Gas prices in Europe initially rose after Ukraine blocked the pipeline, to over $1,100/1,000 cubic meters early on May 11. Experts say this situation will inevitably lead to an increase in prices, as European consumers suffer a decrease in volume.
For example, data from the company Snam, which ships gas to Italy, shows that Russian gas flows have actually decreased since May 10, while the German regulator says Russian flows through Ukraine have decreased. almost 1/4.
What are the other consequences?
Russia supplies about 40% of Europe’s total natural gas needs. EU depend on cheap Russian gas for heating, cooking and power generation in most of the bloc’s 27 member states. Reduced supply, in the worst case scenario, can lead to grid failures, power outages and shutdowns across industries.

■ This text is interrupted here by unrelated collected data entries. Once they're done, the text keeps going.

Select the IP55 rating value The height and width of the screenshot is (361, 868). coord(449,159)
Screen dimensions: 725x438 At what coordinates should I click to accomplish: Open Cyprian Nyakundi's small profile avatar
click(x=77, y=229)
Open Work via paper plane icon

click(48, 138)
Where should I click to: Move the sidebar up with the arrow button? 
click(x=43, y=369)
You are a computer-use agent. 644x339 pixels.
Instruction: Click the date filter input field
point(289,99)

Rising gas prices could also push up prices of other commodities and consumer goods, pushing historically high inflation even higher. Inflation in 9 EU countries has reached more than 10%. European consumers urgently need to find alternatives.
What are EU alternatives to Russian gas?
European buyers can request an increase in gas shipments from Europe’s second-largest supplier, Norway. In 2021, Norway will supply nearly a quarter of gas to the EU and UK. However, Norway’s oil and gas fields are producing at almost 100% capacity, and while the country recently pledged to ramp up production in the summer, this is unlikely to make up for the lack of resources. Russia’s bow is lost.

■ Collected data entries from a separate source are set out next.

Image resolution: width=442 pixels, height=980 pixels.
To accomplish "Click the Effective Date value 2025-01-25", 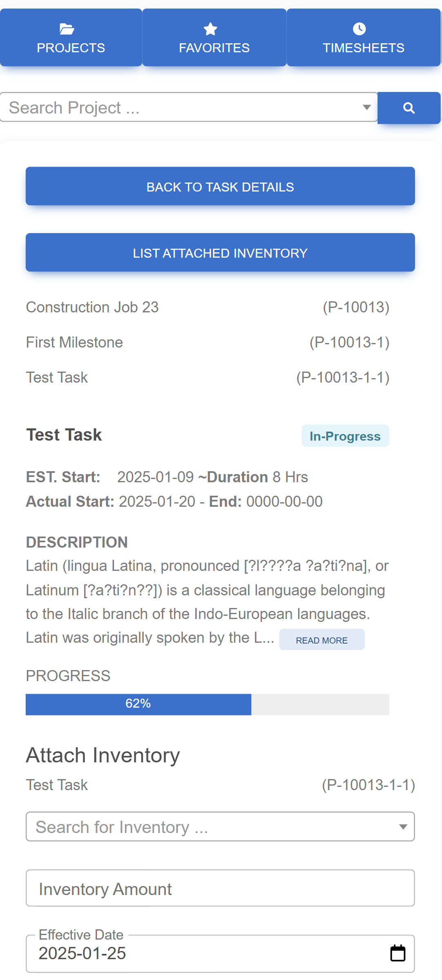I will pos(83,954).
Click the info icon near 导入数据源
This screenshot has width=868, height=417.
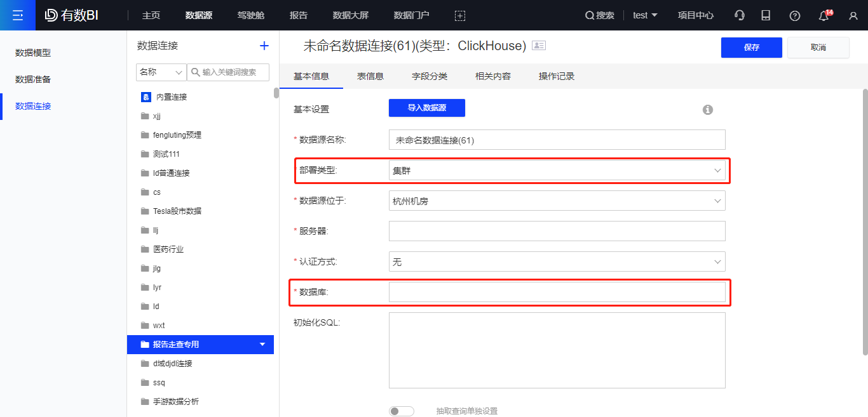[708, 109]
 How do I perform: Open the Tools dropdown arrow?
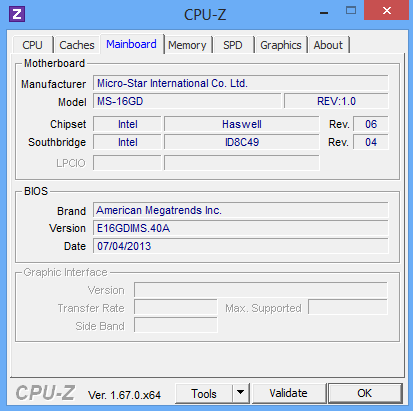(x=241, y=393)
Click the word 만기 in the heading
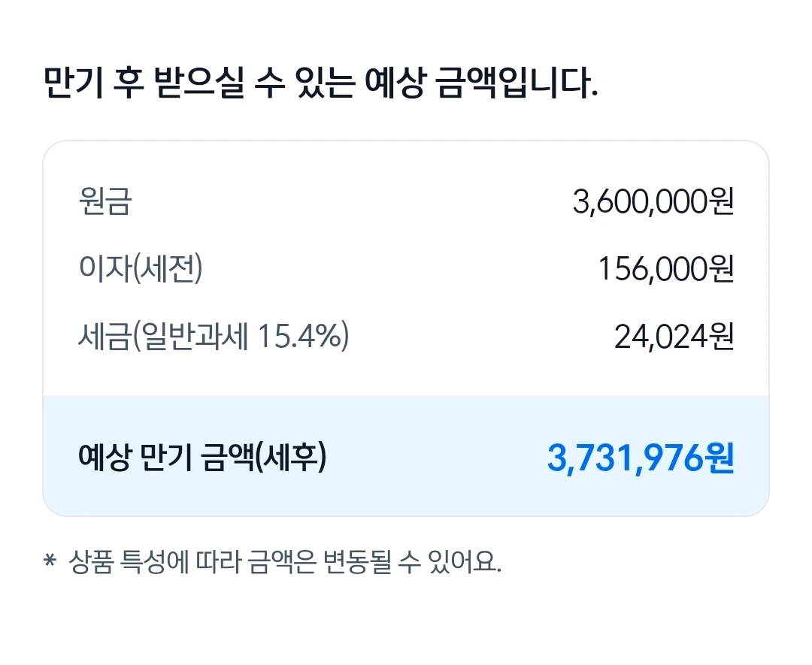Viewport: 812px width, 665px height. tap(73, 83)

Europe’s other option is to buy liquefied natural gas (LNG) from the US and the Middle East, but the commodity – and the means of transport – costs much more than Russian gas. In addition, there is a limit to how much LNG suppliers can produce and ship, and experts say global liquefaction capacity is almost used up. In addition, some EU countries do not have a sea, so they cannot receive LNG transported by sea.

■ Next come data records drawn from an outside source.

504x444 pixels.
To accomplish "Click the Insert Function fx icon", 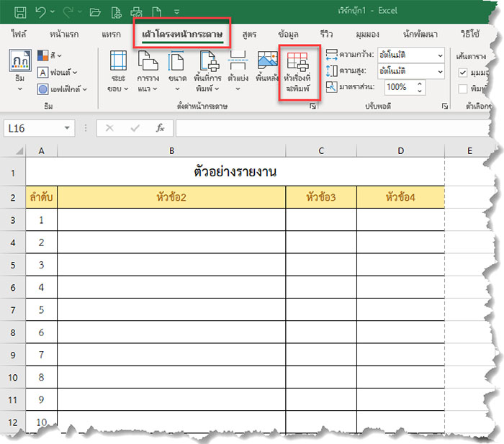I will (x=161, y=127).
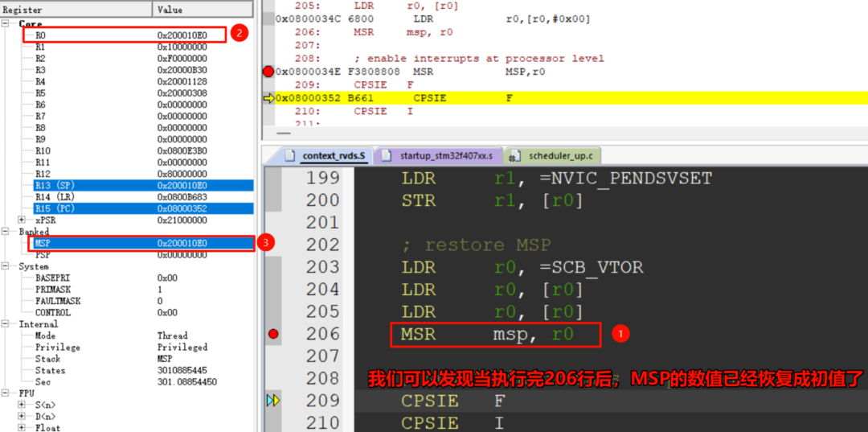Click the R14 (LR) value 0x0800B683
The height and width of the screenshot is (432, 868).
tap(182, 197)
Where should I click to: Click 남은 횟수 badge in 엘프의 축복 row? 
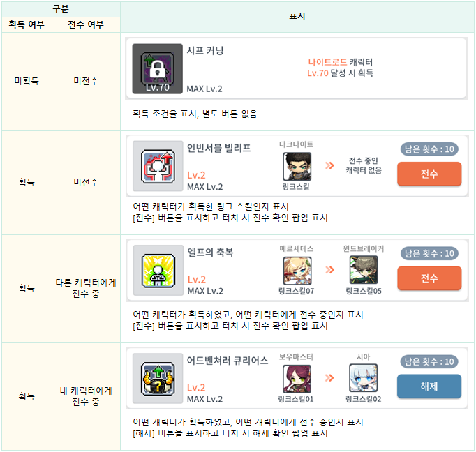429,253
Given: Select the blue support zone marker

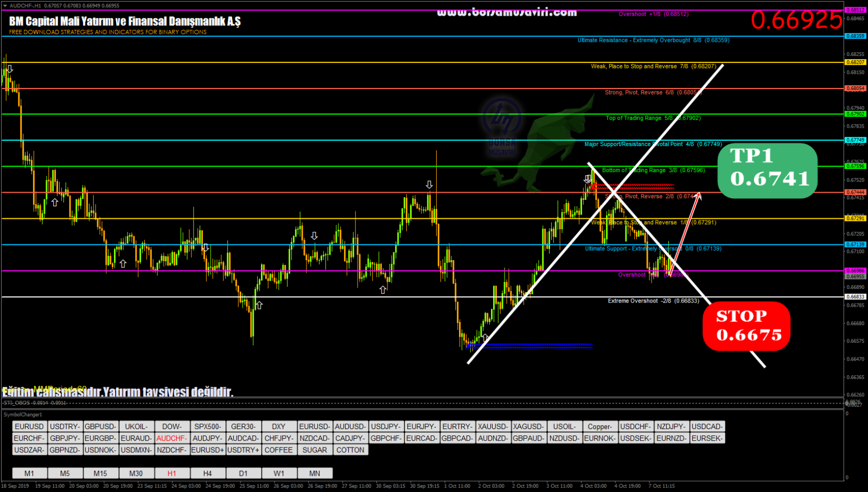Looking at the screenshot, I should point(532,345).
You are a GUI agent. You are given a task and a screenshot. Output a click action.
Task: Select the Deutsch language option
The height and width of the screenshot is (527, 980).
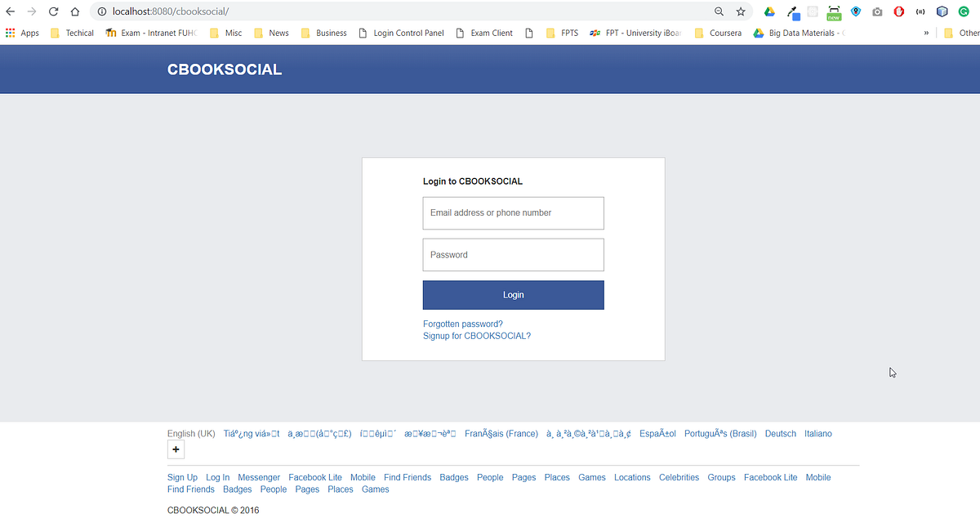pos(780,433)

Is there any way to fix this situation?
Europe can offer long-term alternatives – perhaps finally granting long-awaited and now blocked certification for gas pipelines Nord Stream 2 Russia, to Europe via the Baltic Sea and has the capacity to supply almost twice as much gas through the Sokhranovka transit station.
In addition, Ukraine can reopen the aforementioned transit station and not lose the money it received from the transportation of Russian gas.
Final, Russia and Ukraine it is possible to reach a peace agreement – however, the outcome depends on the involvement of the US and the EU, which is unlikely at this time.